Sunday, April 16, 2017

THE RESURRECTION OF THE SON OF GOD

Alleluia. Christos Anesti. Christ is Risen!


The Passion and the Resurrection of Jesus Christ is the very heart of Christianity. As the Gospels and the Old Testament must be interpreted in  light of the Resurrection of Jesus Christ from the dead, so too must our lives.
The important news of the Resurrection needs to be affirmed and confirmed. The modern world’s misunderstanding of the meaning of the Passion and the Resurrection is profound. As predicted by St. Paul in 1, Thessalonians 4:13: “Brothers, we do not want you to be ignorant about those who fall asleep, or to grieve like the rest of men who have no hope.”1 Many around us are “without hope and without God in the world.”(Ep 2,12). The disintegration of the family, abortion, the rise of euthanasia, and an ever increasing desire to satisfy only the flesh are a reflection of the denial of the redemptive power of suffering. In his Apostolic Letter, Salvifici Doloris, Pope John Paul II offers enlightening words in this regard.
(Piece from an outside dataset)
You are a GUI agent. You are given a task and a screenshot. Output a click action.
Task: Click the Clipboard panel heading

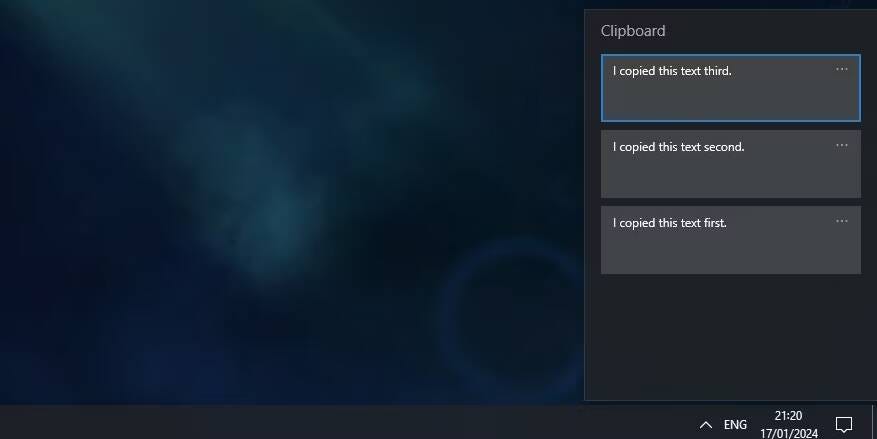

Human suffering, has reached its culmination in the Passion of Christ and at the same time it has entered into a completely new dimension and a new order: it has been linked to love, to that love which creates good, also drawing it out from evil by means of suffering, just as the supreme good of the Redemption of the world was drawn from the Cross of Christ, and from that Cross constantly takes its beginning. The Cross of Christ has become a source from which flow rivers of living water.
Despite tremendous advances in health care and comfortable lives, we face something we cannot control: death. The more energy we spend soothing ourselves, the further we move away from an understanding of our true end and a denial of the resurrection.
And yet, the gospels speak:
"It is true! The Lord has risen and has appeared to Simon." Then the two told what had happened on the way, and how Jesus was recognized by them when he broke the bread. While they were still talking about this, Jesus himself stood among them and said to them, "Peace be with you. "They were startled and frightened, thinking they saw a ghost. He said to them, "Why are you troubled, and why do doubts rise in your minds? Look at my hands and my feet. It is I myself! Touch me and see; a ghost does not have flesh and bones, as you see I have." When he had said this, he showed them his hands and feet. And while they still did not believe it because of joy and amazement, he asked them, "Do you have anything here to eat?" They gave him a piece of broiled fish, and he took it and ate it in their presence. (Lk 24,34–43)
Myths, scattered throughout world history, speak of resurrection. In
Egyptian culture, concepts of an afterlife first appear with the sun gods. Later, the myth of Osiris has him brought back to life by Isis and become the judge of the dead. The eastern concept of reincarnation is related to resurrection. In Mesopotamia, we hear the story of Tammuz who was banished to the underworld but revived six months later. Attis was reborn as an evergreen tree, an event celebrated March 25 in the Phoenician civilization. The Greco- Roman world had Adonis. According to Homer when the ancient classical world spoke of bodily resurrection they only did so to deny it. Death could not be undone.3 Writers of the time maintained that the dead were in fact non-existent. Plato proposed a radically different view of resurrection. For Plato, the soul is the true form of the person. The body is temporary while the soul is forever. When a person dies his soul goes to Hades and there, judgment is passed on him.
The Judaic belief regarding life after death fall into three categories:
Initially, there was an absence of hope for life after death. Slowly, the idea that God’s love endures even after death developed, indicating some kind of afterlife. The final version built on this concept by including bodily life after death.4 Despite such beliefs, resurrection makes few appearances in the Old Testament. Into these worldviews Christianity was born. The first Christians insisted that Christ did rise bodily from the dead. This hope was at the center of Christianity. It was, at its core, a resurrection movement and its entire theology rested upon that one event: Jesus of Nazareth had been raised from the dead in a transformed body.5 In the Resurrection of Christ, myth and history meet and reality is transformed. 
As noted by by C.S. Lewis:
The heart of Christianity is a myth, which is also a fact. The old myth of the
dying God, without ceasing to be myth, comes down from the heaven of legend and imagination to the earth of history. It happens - at a particular date in a particular place, followed by definable historical consequences. We pass from a Balder or an Osiris, dying nobody knows when or where, to a historical person under Pontius Pilate. By becoming fact it does not cease to be myth: that is the miracle...this is the marriage of Heaven: Perfect Myth and Perfect Fact, claiming not only our love and obedience, but also our wonder and delight, addressed to the savage, the child, and the poet in each one of us no less than to the moralist, the scholar and the philosopher.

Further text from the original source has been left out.